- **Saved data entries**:
════

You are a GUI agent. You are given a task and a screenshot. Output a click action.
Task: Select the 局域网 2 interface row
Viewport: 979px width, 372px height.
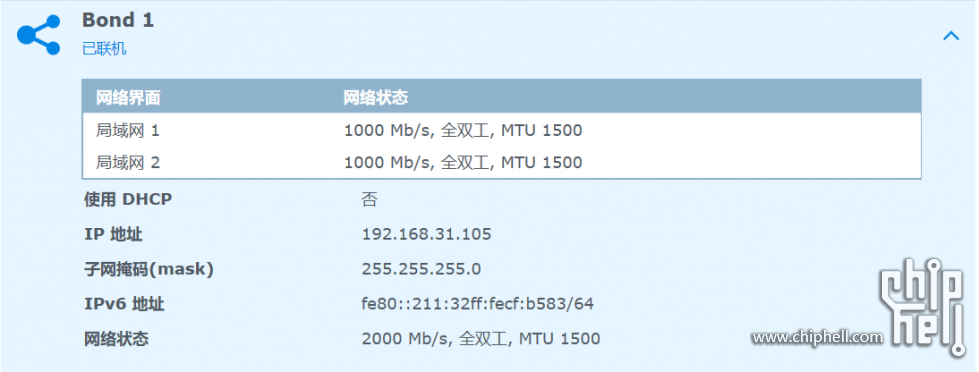pyautogui.click(x=501, y=163)
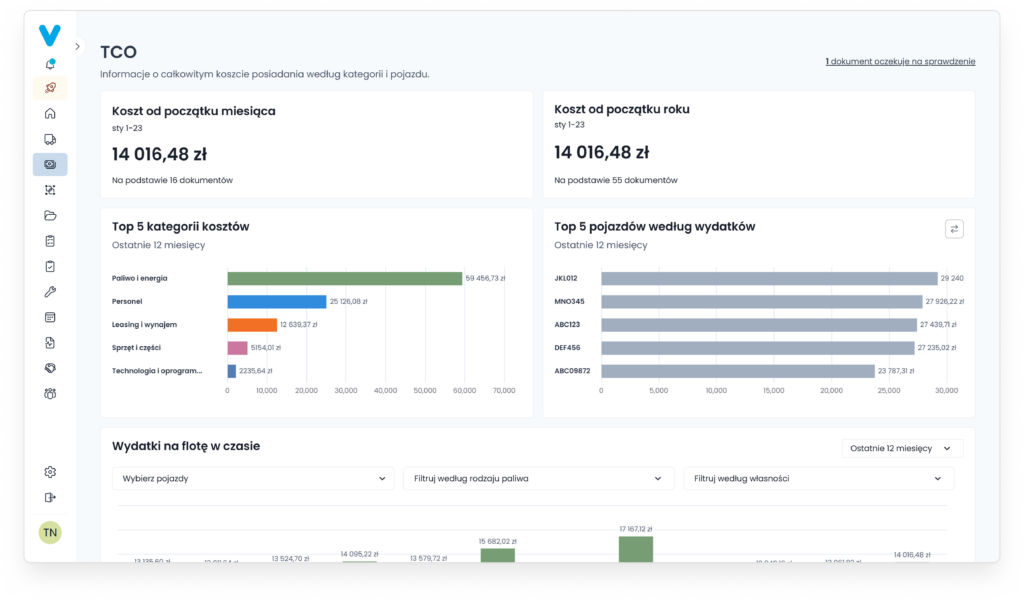
Task: Open the vehicles truck icon
Action: 50,139
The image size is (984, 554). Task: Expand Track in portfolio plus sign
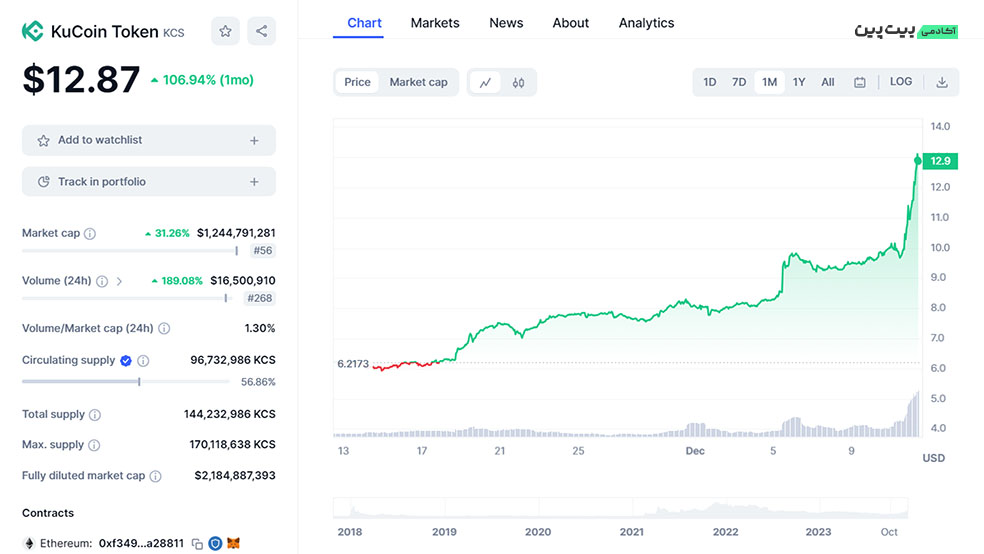(x=254, y=182)
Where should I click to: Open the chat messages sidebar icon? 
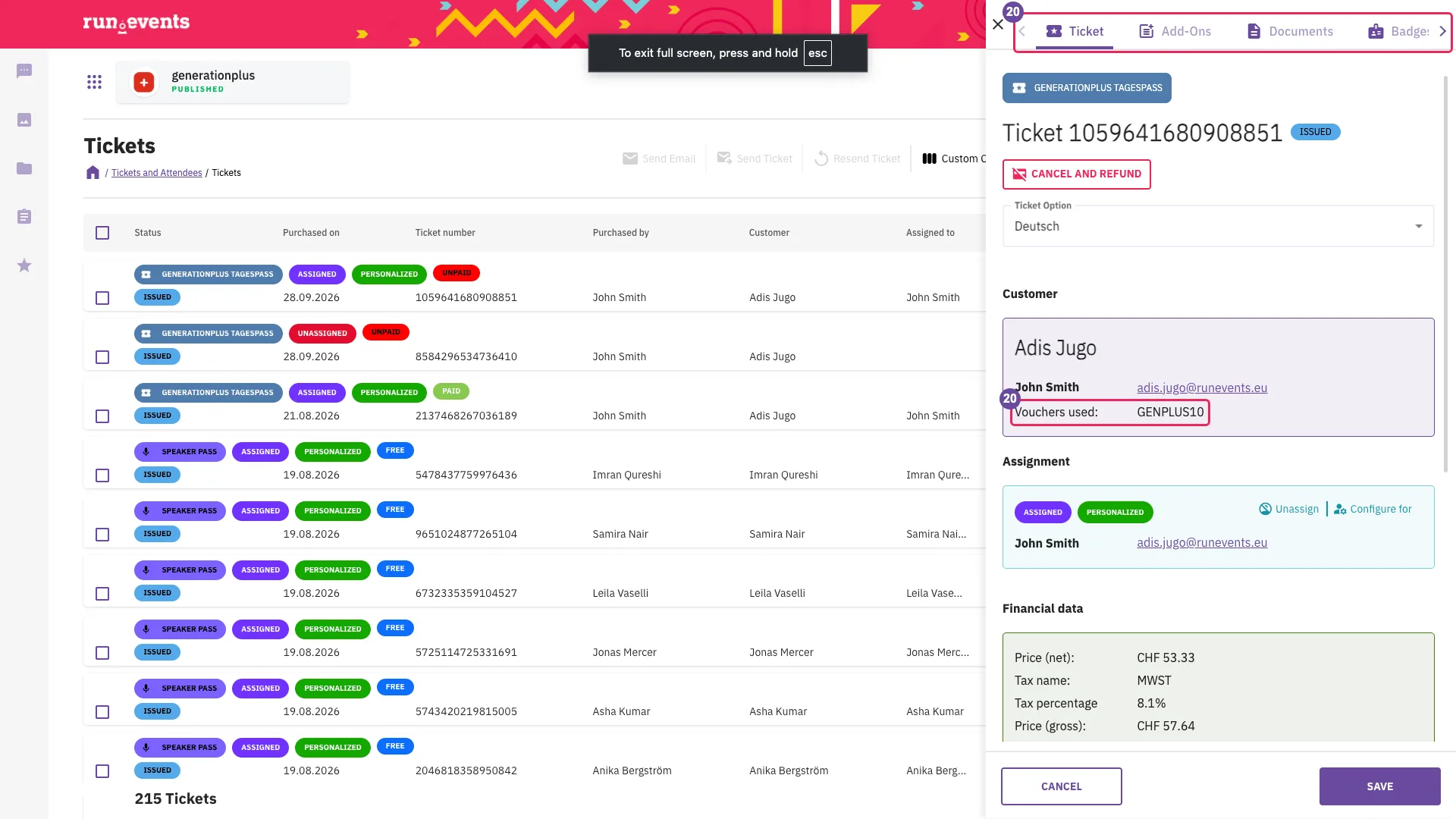pyautogui.click(x=24, y=71)
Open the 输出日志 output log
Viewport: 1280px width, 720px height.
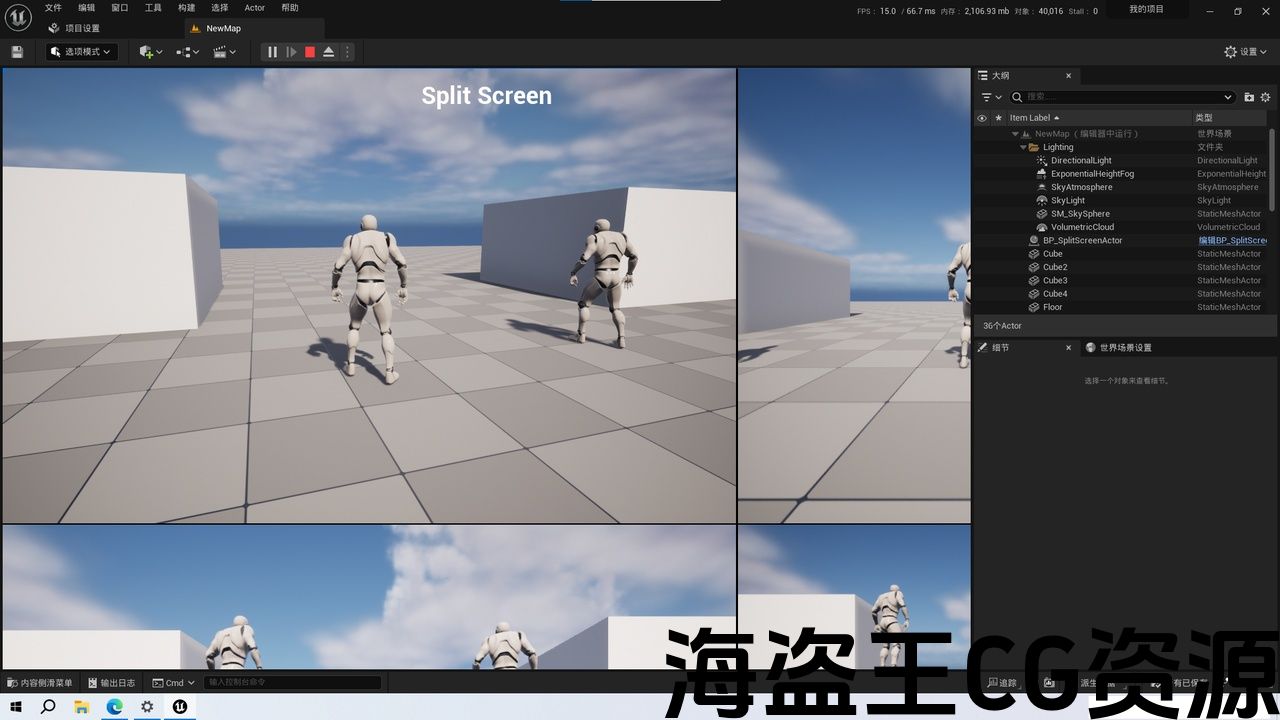point(111,683)
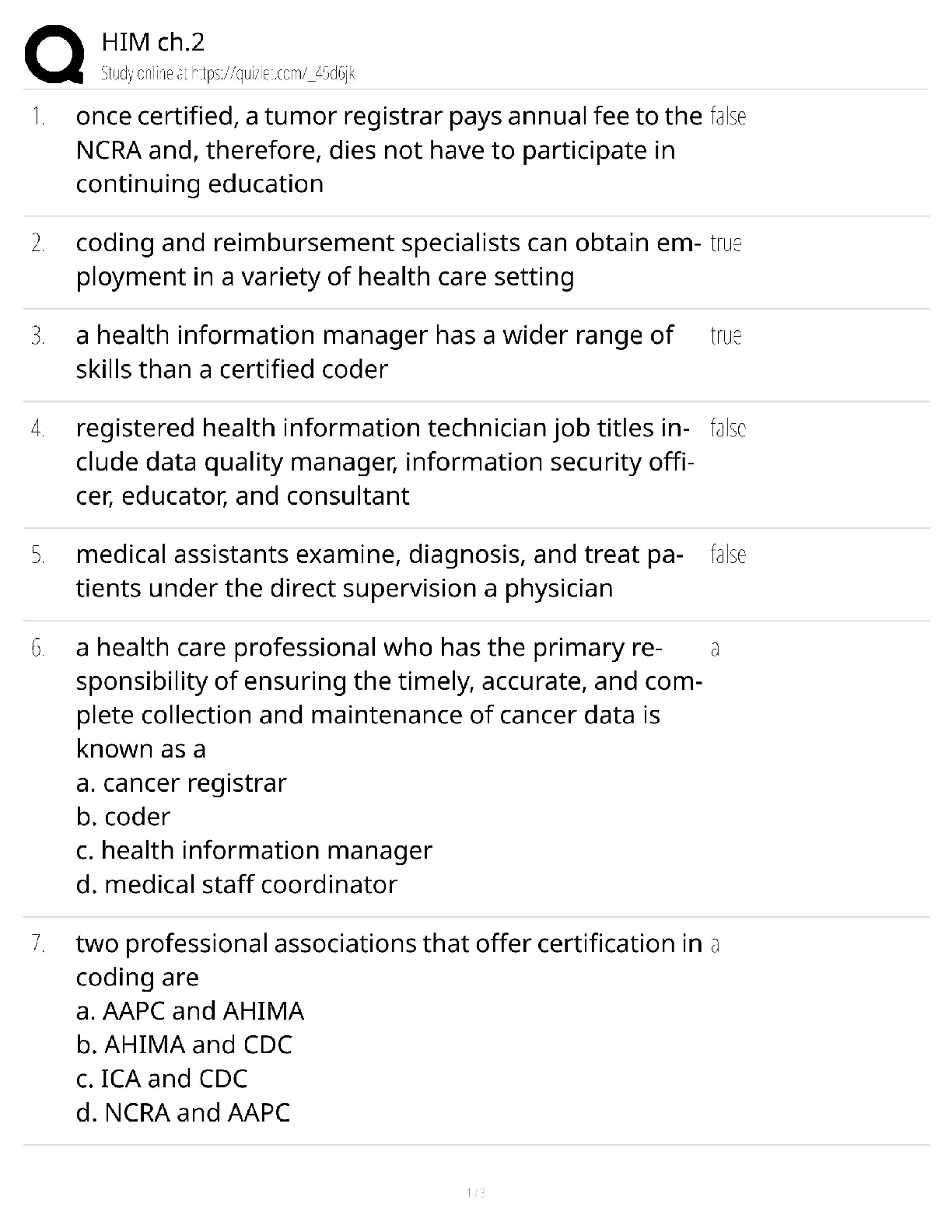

════

- **TRY IT**: Without changing a word, retype every entry above, but drop its pictures.

- **RESPONSE AREA**:
You are a GUI agent. You are given a task and a screenshot. Output a click action.
Task: Select the 局域网 2 interface row
Viewport: 979px width, 372px height.
pyautogui.click(x=501, y=163)
Task: Open the vehicles truck icon
Action: 50,139
The image size is (984, 554). Task: Expand Track in portfolio plus sign
(x=254, y=182)
Where should I click to: Open the chat messages sidebar icon? 
pyautogui.click(x=24, y=71)
Open the 输出日志 output log
Viewport: 1280px width, 720px height.
point(111,683)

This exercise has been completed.